N'imaginez pas non plus être la seule personne atypique dans votre groupe. Il est possible que vous ayez trouvé un groupe de personne qui vous place dans une norme. Une norme propre au groupe, certes, mais du coup votre différence n'en est plus une au sein de ce groupe.
Les normes ne sont pas les mêmes suivant l'endroit où vous êtes née, où vous avez grandi, où vous vivez. Il peut s'agir de différence liés à votre pays, à votre milieu social, familial, et tout un tas de différence d'environnement. Dans certaines familles, il est inconcevable de ne pas manger de poisson le vendredi ; dans certains pays, il est inconcevable de donner la main à la personne qu'on aime dans la rue.
Ces petites et grandes différences peuvent être sources de frictions lié à l'incompréhension voir le refus d'une autre façon de vivre.
Cela amène aussi une communauté à avoir principalement des gens d'un certain milieu, parce que les normes culturelles sont partagées au sein de ce milieu et donc la communication est plus facile. Tout l'enjeu d'une communauté vivante est cependant d'intégrer les différences, et les différences culturels peuvent être un enjeu.
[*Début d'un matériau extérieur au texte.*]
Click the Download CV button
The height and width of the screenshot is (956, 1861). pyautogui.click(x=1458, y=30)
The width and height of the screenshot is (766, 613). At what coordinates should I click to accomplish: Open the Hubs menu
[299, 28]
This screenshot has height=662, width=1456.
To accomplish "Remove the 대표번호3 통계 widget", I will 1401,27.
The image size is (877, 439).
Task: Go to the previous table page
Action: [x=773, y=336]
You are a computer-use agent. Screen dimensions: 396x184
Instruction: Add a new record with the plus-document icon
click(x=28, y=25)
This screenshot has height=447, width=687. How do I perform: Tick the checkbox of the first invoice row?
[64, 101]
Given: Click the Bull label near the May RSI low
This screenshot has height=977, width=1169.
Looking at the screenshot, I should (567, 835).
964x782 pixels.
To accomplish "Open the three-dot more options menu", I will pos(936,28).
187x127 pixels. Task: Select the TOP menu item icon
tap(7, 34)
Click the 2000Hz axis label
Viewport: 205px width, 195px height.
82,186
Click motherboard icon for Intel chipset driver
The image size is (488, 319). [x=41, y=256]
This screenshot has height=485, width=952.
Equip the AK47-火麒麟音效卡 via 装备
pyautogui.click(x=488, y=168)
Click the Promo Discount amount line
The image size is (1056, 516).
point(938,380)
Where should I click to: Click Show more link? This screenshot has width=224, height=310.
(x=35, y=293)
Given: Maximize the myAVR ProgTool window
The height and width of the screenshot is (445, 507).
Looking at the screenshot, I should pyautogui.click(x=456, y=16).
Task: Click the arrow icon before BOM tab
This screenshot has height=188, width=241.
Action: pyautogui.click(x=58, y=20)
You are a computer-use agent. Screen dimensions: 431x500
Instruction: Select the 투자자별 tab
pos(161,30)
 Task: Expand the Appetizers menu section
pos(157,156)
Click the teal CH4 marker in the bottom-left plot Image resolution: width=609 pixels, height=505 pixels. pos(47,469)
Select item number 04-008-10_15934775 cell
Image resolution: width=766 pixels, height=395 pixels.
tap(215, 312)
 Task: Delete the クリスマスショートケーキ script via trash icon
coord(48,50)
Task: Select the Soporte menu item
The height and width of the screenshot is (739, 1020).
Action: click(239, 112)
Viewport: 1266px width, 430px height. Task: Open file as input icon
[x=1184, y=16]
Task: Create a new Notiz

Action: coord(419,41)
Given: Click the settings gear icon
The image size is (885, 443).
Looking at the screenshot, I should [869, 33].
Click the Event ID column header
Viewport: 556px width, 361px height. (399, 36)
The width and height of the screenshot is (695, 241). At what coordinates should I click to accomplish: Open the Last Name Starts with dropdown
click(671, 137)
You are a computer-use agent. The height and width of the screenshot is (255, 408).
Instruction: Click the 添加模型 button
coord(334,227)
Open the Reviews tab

La diversité des cultures fait qu'il est difficile de donner des règles générales. Mais on peut être conscient de quelques pièges, et aborder ces situations en limitant nos interprétations basés sur la culture :
La culture, ce n'est pas qu'une question de pays lointain, même si ça compte aussi. Il y a aussi des différences culturelles entre les personnes qui ont été élevés comme des petites filles et celles qui ont eu l'éducation de petits garçons ; entre celles qui ont grandi en banlieue et celles qui ont grandi dans un village de montagne ; entre celles dont les parents étaient cadres et celles dont les parents étaient ouvriers ; entre celles qui disent “chocolatines” et celles qui disent “pain au chocolat” ; entre celles qui ont commencé à travailler à 16 ans et celles qui sont sorties des études à 25 ans ; etc.
Ne sous-estimez pas le mélange de toutes ses influences ; une bonne partie des disputes entre les gens a souvent pour origine un problème de compréhension culturel qui n'a pas été repéré.
Cependant, permettre d'inclure toutes les cultures dans votre communauté est une mission impossible. Certaines sont incompatibles et ne mèneront qu'à des conflits5), mais surtout il y a trop de possibilités pour permettre un relativisme culturel absolu.
Soyez juste ouvert quand un “étranger” arrive. Essayez de papoter et de voir s'il y a moyen d'échanger. Prenez le temps, acceptez de faire des erreurs, corrigez-les. Cela peut mener à de belles découvertes.
Que je préfère mettre à la fin, après que vous ayez lu le reste.
J'ai écrit cet article parce que je suis touchée, à plus d'un titre, par ces différences, en particulier au niveau mental et physique. J'ai eu la chance de trouver des communautés où j'ai été accueillie, parfois malgré ces différences, mais aussi sans que ces différences pèsent dans mon intégration. Au sein de ces groupes, j'ai aussi pu parler de mes différences et continuer à être acceptée, traitée en être “normal” et non pas en personne diminuée, ce qui était important pour moi.
Depuis que je gère des communautés, j'ai moi-même appris à accueillir d'autres types de différences. Parfois, ça a été compliqué. Parfois, ça n'a rien donné. Mais j'ai aussi pu rencontrer de merveilleuses amies en travaillant sur la bienveillance et l'inclusion. J'ai aussi découvert des mondes nouveaux, un regard sur l'univers différent. Ces rencontres ont toutes élargies mes horizons.
Ces expériences m'encouragent forcément à motiver toute animatrice de communauté à faire ce pari de l'inclusion. Ce n'est pas un chemin facile, mais je trouve qu'il en vaut la peine.
Cependant mon expérience personnelle implique forcément un biais dans ce que je vous présente. Il me semble important que vous en soyez conscientes afin de faire vos choix de façon éclairé.